第29回統計的機械学習セミナー / The 29th Statistical Machine Learning Seminar

Date&Time
2016年3月30日(水)13:30-
/ 30 March, 2016 (Wed) 13:30-

Admission Free,No Booking Necessary

Place
統計数理研究所 セミナー室5 (3F)
/ Seminar Room 5 (3F) @ The Institute of Statistical Mathematics
区切り線
【13:30-14:30】

Speaker1
Dino Sejdinovic (University of Oxford)
Title
Kernel Embeddings for Inference with Intractable Likelihoods
Abstract
Flexible representations of probability distributions using embeddings into a reproducing kernel Hilbert space (RKHS) have been used to construct powerful non-parametric hypothesis tests and association measures. In this talk, I will overview recent applications of this framework which lead to inference improvements in models with intractable likelihoods. First, a Kernel Adaptive MCMC algorithm will be introduced for the purpose of sampling from a target distribution with strongly nonlinear support. The algorithm uses the RKHS covariance of the samples to inform the choice of proposal. The procedure requires neither gradients nor any other higher order information about the target, making it attractive for exact-approximate methods such as pseudo-marginal MCMC. Second, I will overview applications of kernel embeddings in the context of Approximate Bayesian Computation (ABC). In ABC, distribution regression and conditional distribution regression from the embeddings defined on simulated data to the parameter space can be used for "semi-automatic" construction of informative summary statistics. Moreover, an effective dissimilarity criterion in Approximate Bayesian Computation (ABC) can be constructed based on RKHS distances -- maximum mean discrepancies -- between empirical distributions of observed and simulated data, obviating need for any handcrafed summary statistics in some cases.
Reference
* D. Sejdinovic, H. Strathmann, M. G. Lomeli, C. Andrieu, and A. Gretton, Kernel Adaptive Metropolis-Hastings, in International Conference on Machine Learning (ICML), 2014, pp. 1665–1673.
* M. Park, W. Jitkrittum, and D. Sejdinovic, K2-ABC: Approximate Bayesian Computation with Kernel Embeddings, in International Conference on Artificial Intelligence and Statistics (AISTATS), 2016.
* J. Mitrovic, D. Sejdinovic, and Y. W. Teh, DR-ABC: Approximate Bayesian Computation with Kernel-Based Distribution Regression, ArXiv e-prints:1602.04805, 2016.
区切り線
【14:40-15:40】

Speaker2
Arthur Gretton (Gatsby Computational Neuroscience Unit, University College London)
Title
Kernel Adaptive Hamiltonian Monte Carlo using the Infinite Exponential Family
Abstract
We propose Kernel Hamiltonian Monte Carlo (KMC), a gradient-free adaptive MCMC algorithm based on Hamiltonian Monte Carlo (HMC). HMC is a powerful approach to Markov Chain Monte Carlo, since it generates successive samples with low correlation even for distributions in high dimensions and with complex nonlinear support. On target densities where classical HMC is not an option due to intractable gradients, KMC adaptively learns the target's gradient structure by fitting an exponential family model in a Reproducing Kernel Hilbert Space.
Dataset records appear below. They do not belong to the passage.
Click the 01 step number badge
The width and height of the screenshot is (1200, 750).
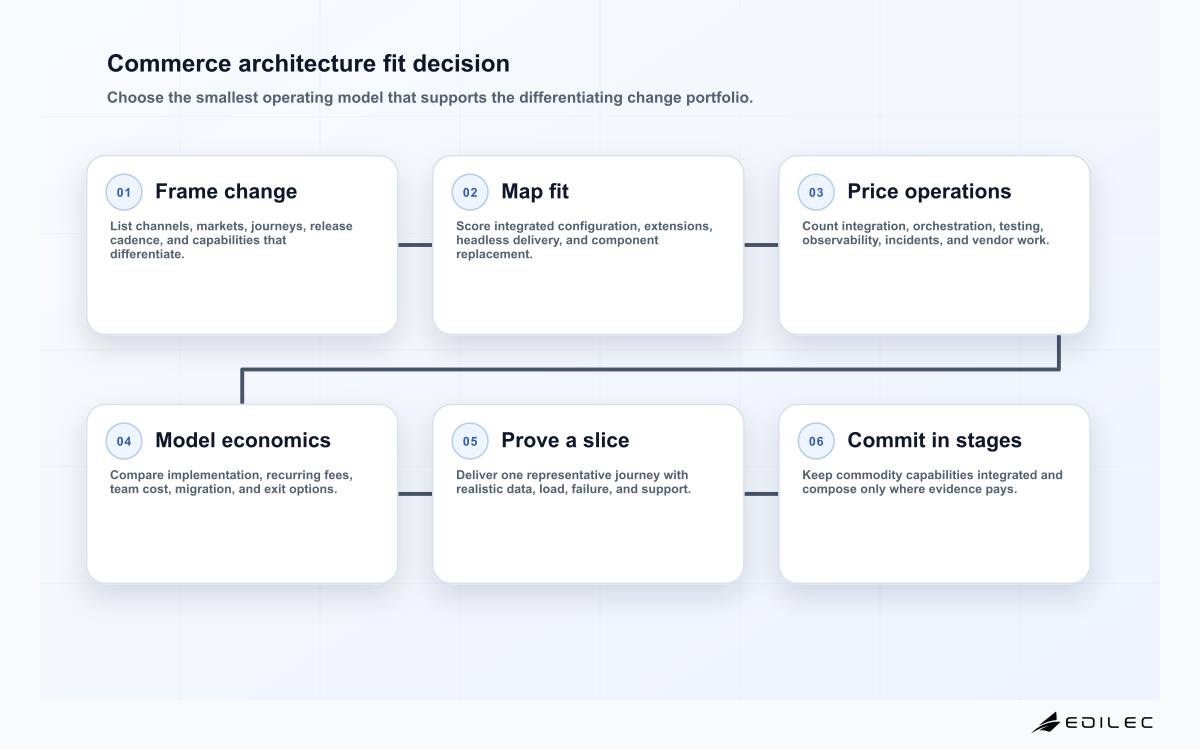(124, 192)
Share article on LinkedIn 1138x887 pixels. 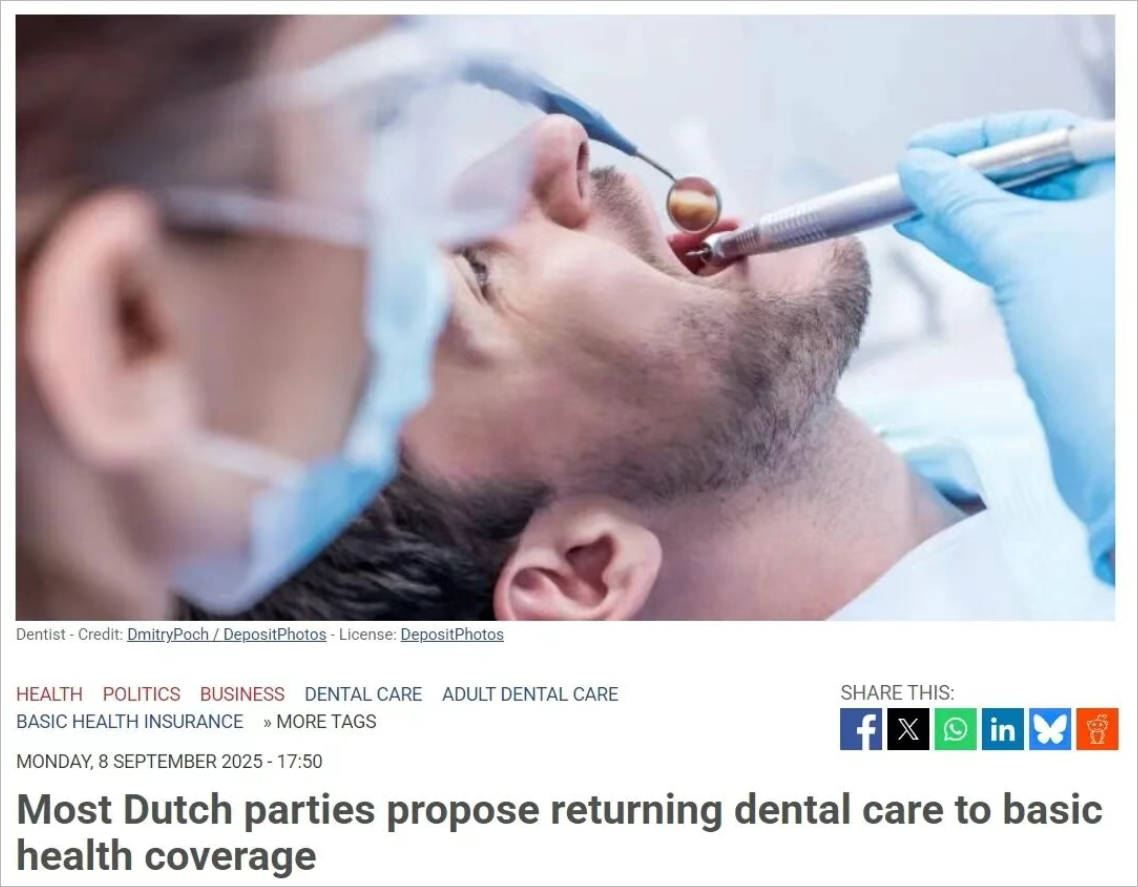1002,729
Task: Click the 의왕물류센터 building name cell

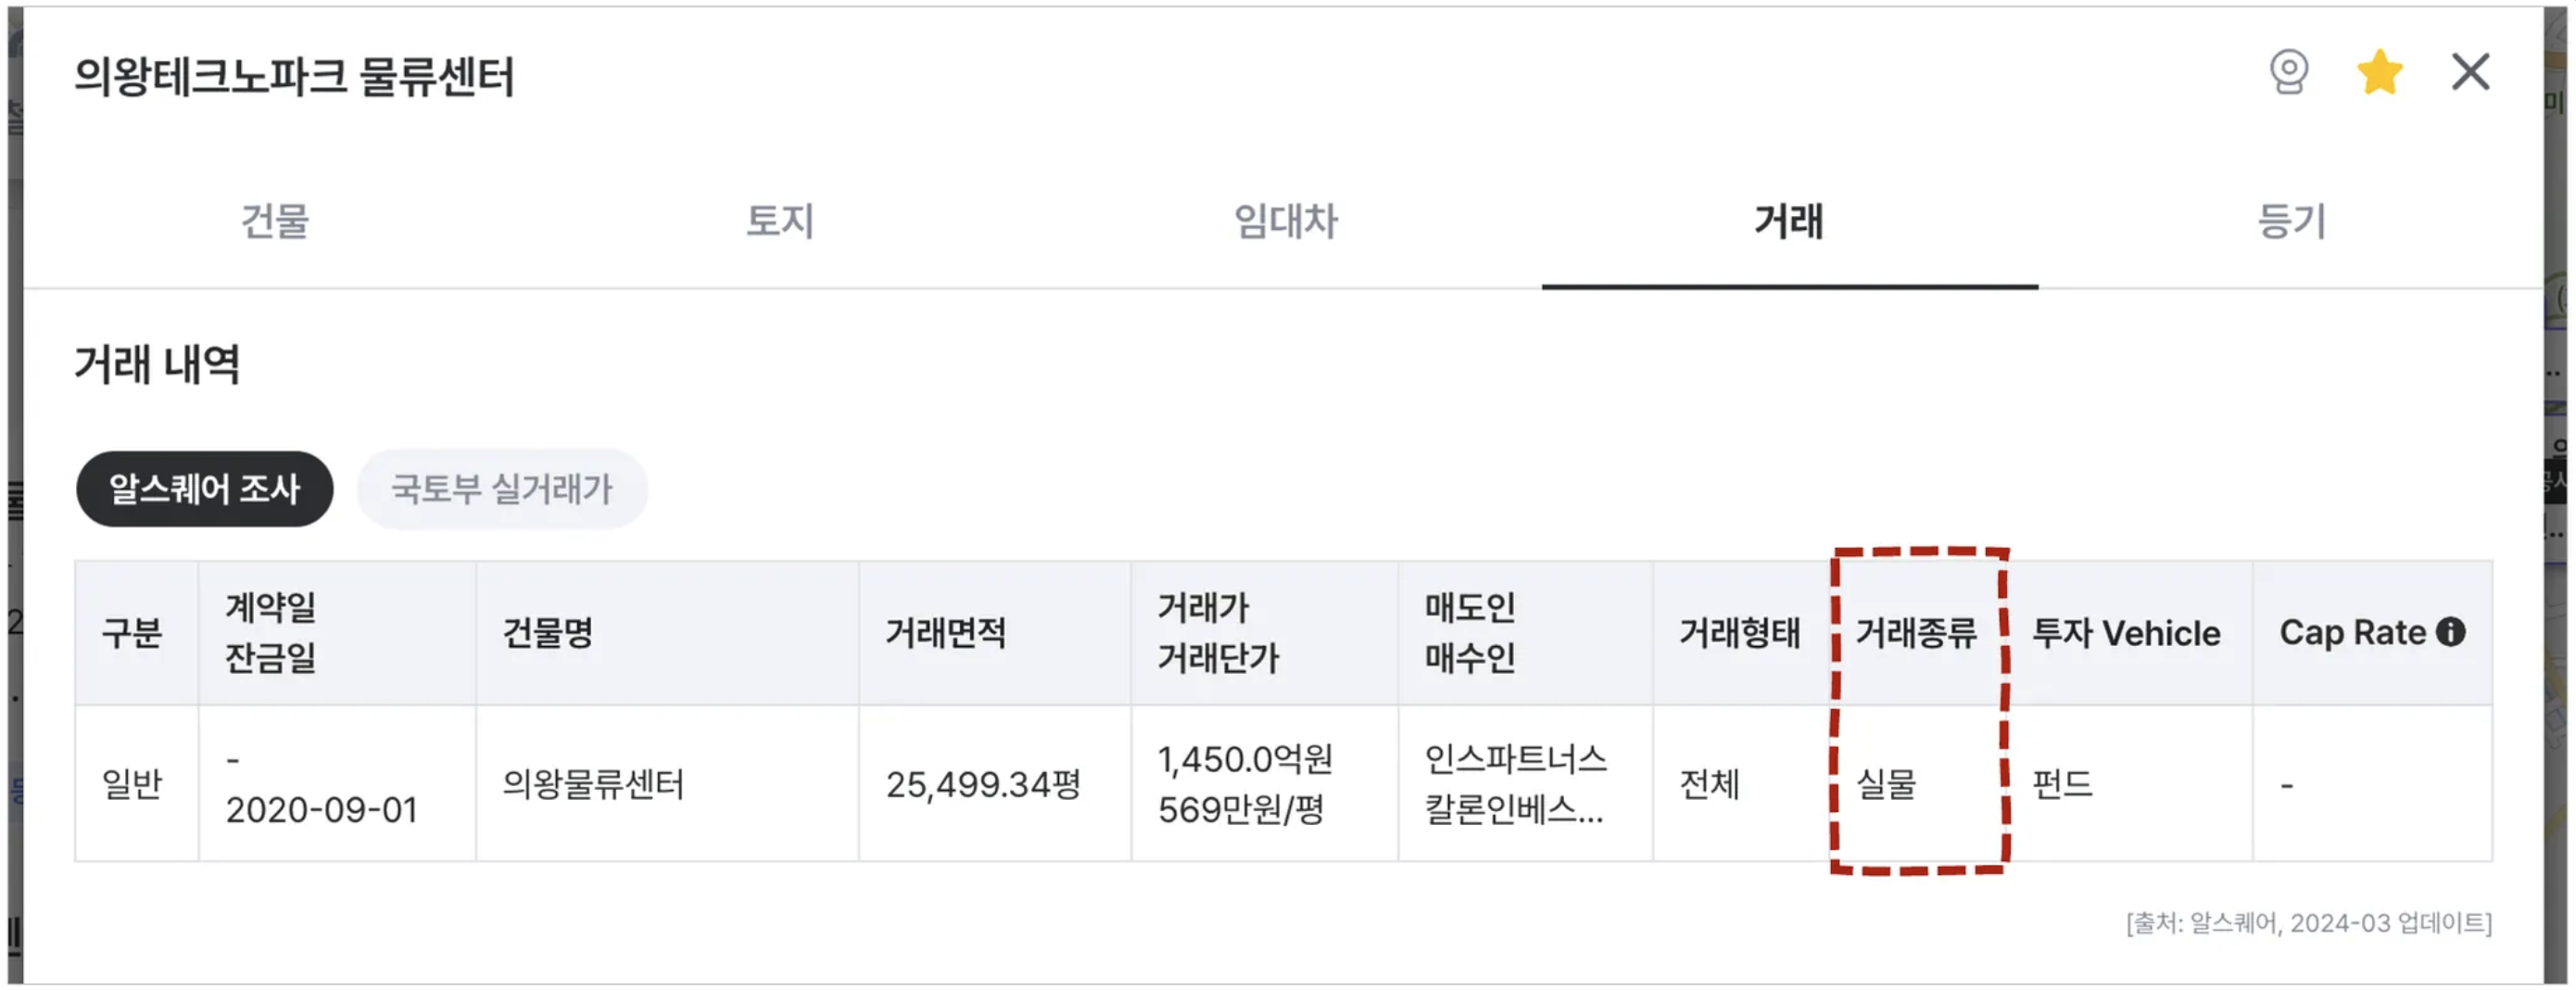Action: (x=593, y=784)
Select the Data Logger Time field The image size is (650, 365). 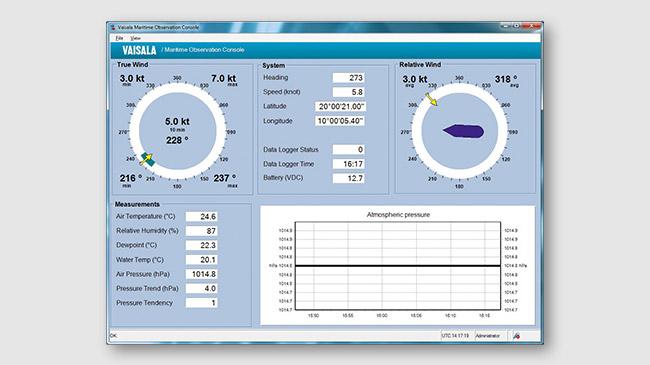pyautogui.click(x=348, y=164)
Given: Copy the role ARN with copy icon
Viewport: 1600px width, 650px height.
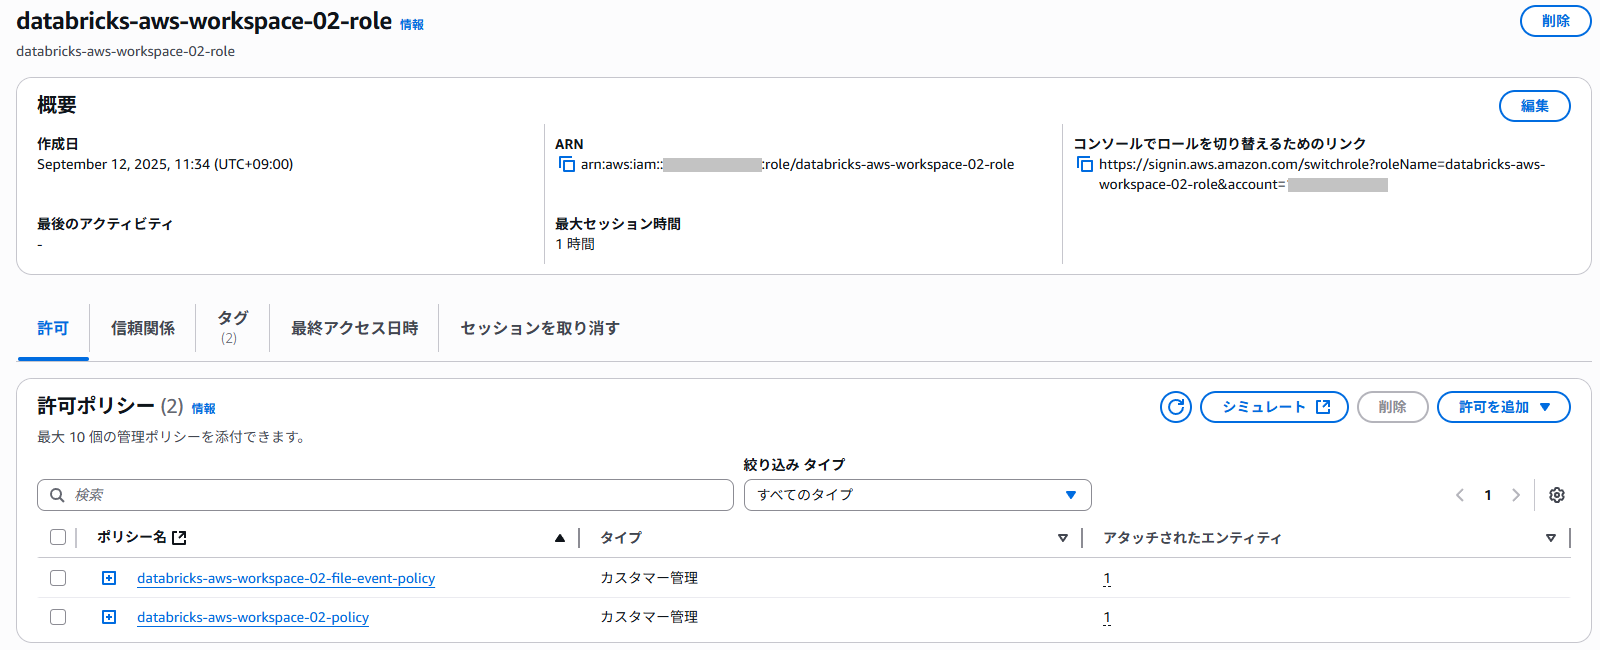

Our talk addresses two topics: first, we describe the properties of the exponential family model, show consistency for a wide class of target densities, and provide convergence rates under smoothness assumptions. Second, we demonstrate two strategies  to approximate the gradient of this model efficiently, and show how these approximate gradients may be used in constructing an adaptive Hamiltonian Monte Carlo method. We establish empirical performance of the kernel adaptive HMC sampler with experimental studies on both toy and real-world applications, including  exact-approximate MCMC for Gaussian process classification.
区切り線
【15:50-16:50】

Speaker3
Kenji Fukumizu (The Institute of Statistical Mathematics)
Title
Persistence weighted Gaussian kernel for topological data analysis
Abstract
Topological data analysis (TDA) is an emerging mathematical method for extracting topological information in multi-scale data. In the method, a persistence diagram, 2-D plot for illustrating the topology, is widely used as a descriptor of data.   Persistence diagrams provide information for distinguishing robust and noisy topological structures in data, taking multiscale look at underlying geometric structure.  In this work, we introduce a kernel method for persistence diagrams to apply statistical methods systematically to TDA.  We propose a new positive definite kernel for persistence diagrams, aiming at flexibly distinguishing significant topological structures from noise.  We also discuss a computational challenge of TDA caused by its large scale of diagrams, and propose an approximate computation method.  As a theoretical background, a stability theorem is proved, which shows that a small change of data points causes only small changes of the distance measure associated with the kernel. Finally, the proposed kernel is applied to practical problems of data analysis in materials science and biology, showing favorable results in comparison with other existing methods.
This work has been done with Genki Kusano and Yasuaki Hiraoka (Tohoku Univ.).